● **GOAL 1**
Retype the comment thread from "But if we're" up to and including "enough to describe.".

● **SELECTED TEXT**
================================

The tragedy of this thought is he seems to think only the super-rich are working this hard. I'm sure we all know people working 12+ hour days and barely making it, if we are not those people ourselves.
posted by elwoodwiles at 11:01 AM on May 2, 2012 [7 favorites]


But his basic point - that we need more investment - is basically beyond reproach.

That isn't his basic point. That's like saying Stalin's basic point was that the USSR needed to modernise.
posted by howfar at 11:05 AM on May 2, 2012 [14 favorites]


“God didn’t create the universe so that talented people would be happy,” he said.

No, but you retired at 51. Interesting that.
posted by elwoodwiles at 11:20 AM on May 2, 2012 [2 favorites]


The last few sentences sum up what is wrong with this guy.

"...having a small elite with vast wealth is good for the poor and middle class."

Good so that you can basically enslave them.
posted by freakazoid at 11:22 AM on May 2, 2012


After reading this, I am almost wistful that Charlie will likely never get out. . .
posted by Danf at 11:23 AM on May 2, 2012 [1 favorite]


Good so that you can basically enslave them.

But if we're slaves, we won't have to think for ourselves. Ignorance is bliss! War is peace! Thoughtcrime can't happen if no one is thinking!
posted by asnider at 11:25 AM on May 2, 2012 [1 favorite]


He's like an Ayn Rand hero come to life. That's...something that the English language hasn't come up with a word awful enough to describe.
posted by lesbiassparrow at 11:37 AM on May 2, 2012 [6 favorites]


Most peoples' objections to this dude are cultural - his denigration of art history, the long-haired hipsters in the coffee shop, etc. But his basic point - that we need more investment - is basically beyond reproach.

================================

● **GOAL 2**
In the listing, take the lines from the line with "Where should I click to: Click the Service" up to and including the line with "[x=698, y=232]" and write them out again with "folder" changed to "directory". Leave everything else in those lines unchanged and give only those lines.

● **STORED DATA**

================================

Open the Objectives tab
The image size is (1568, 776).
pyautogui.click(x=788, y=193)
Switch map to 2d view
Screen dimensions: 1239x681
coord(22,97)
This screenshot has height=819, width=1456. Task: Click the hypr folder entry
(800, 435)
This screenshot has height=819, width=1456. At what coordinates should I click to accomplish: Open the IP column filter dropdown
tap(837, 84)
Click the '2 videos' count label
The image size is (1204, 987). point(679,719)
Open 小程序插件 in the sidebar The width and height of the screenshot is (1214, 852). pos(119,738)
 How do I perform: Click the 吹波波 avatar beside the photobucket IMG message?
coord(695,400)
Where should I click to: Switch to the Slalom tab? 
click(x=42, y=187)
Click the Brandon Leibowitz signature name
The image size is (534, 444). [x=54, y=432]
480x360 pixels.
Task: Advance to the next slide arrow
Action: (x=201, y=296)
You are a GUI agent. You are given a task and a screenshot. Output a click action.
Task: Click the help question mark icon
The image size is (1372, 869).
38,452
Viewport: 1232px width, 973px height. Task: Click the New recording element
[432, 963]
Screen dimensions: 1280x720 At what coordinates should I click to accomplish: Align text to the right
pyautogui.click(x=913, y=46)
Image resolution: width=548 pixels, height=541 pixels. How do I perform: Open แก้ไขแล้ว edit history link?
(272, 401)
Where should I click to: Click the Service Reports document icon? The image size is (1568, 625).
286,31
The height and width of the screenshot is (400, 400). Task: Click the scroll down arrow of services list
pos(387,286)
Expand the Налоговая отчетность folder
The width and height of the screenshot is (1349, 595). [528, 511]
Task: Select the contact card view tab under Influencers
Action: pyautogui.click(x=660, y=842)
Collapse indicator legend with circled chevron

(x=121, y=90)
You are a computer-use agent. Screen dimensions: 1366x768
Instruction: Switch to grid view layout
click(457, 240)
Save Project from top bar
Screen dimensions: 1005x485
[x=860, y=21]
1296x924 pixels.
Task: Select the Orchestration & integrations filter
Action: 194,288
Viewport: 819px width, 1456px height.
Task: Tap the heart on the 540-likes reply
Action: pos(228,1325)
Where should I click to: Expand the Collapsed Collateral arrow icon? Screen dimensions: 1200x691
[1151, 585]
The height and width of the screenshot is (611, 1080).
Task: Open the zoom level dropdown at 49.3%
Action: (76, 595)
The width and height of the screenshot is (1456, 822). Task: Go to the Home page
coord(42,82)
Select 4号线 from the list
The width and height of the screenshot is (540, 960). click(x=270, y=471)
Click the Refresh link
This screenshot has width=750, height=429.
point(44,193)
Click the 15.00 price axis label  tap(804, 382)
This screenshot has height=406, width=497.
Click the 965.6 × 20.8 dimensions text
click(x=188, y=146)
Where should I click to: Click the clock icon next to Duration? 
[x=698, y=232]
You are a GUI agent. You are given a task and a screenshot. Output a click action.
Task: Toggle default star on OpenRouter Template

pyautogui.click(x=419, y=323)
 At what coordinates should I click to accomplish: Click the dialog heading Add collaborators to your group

================================

● **OUTPUT 1**
But if we're slaves, we won't have to think for ourselves. Ignorance is bliss! War is peace! Thoughtcrime can't happen if no one is thinking!
posted by asnider at 11:25 AM on May 2, 2012 [1 favorite]


He's like an Ayn Rand hero come to life. That's...something that the English language hasn't come up with a word awful enough to describe.

● **OUTPUT 2**
Where should I click to: Click the Service Reports document icon? The image size is (1568, 625).
286,31
The height and width of the screenshot is (400, 400). Task: Click the scroll down arrow of services list
pos(387,286)
Expand the Налоговая отчетность directory
The width and height of the screenshot is (1349, 595). [528, 511]
Task: Select the contact card view tab under Influencers
Action: pyautogui.click(x=660, y=842)
Collapse indicator legend with circled chevron

(x=121, y=90)
You are a computer-use agent. Screen dimensions: 1366x768
Instruction: Switch to grid view layout
click(457, 240)
Save Project from top bar
Screen dimensions: 1005x485
[x=860, y=21]
1296x924 pixels.
Task: Select the Orchestration & integrations filter
Action: 194,288
Viewport: 819px width, 1456px height.
Task: Tap the heart on the 540-likes reply
Action: pos(228,1325)
Where should I click to: Expand the Collapsed Collateral arrow icon? Screen dimensions: 1200x691
[1151, 585]
The height and width of the screenshot is (611, 1080).
Task: Open the zoom level dropdown at 49.3%
Action: (76, 595)
The width and height of the screenshot is (1456, 822). Task: Go to the Home page
coord(42,82)
Select 4号线 from the list
The width and height of the screenshot is (540, 960). click(x=270, y=471)
Click the Refresh link
This screenshot has width=750, height=429.
point(44,193)
Click the 15.00 price axis label  tap(804, 382)
This screenshot has height=406, width=497.
Click the 965.6 × 20.8 dimensions text
click(x=188, y=146)
Where should I click to: Click the clock icon next to Duration? 
[x=698, y=232]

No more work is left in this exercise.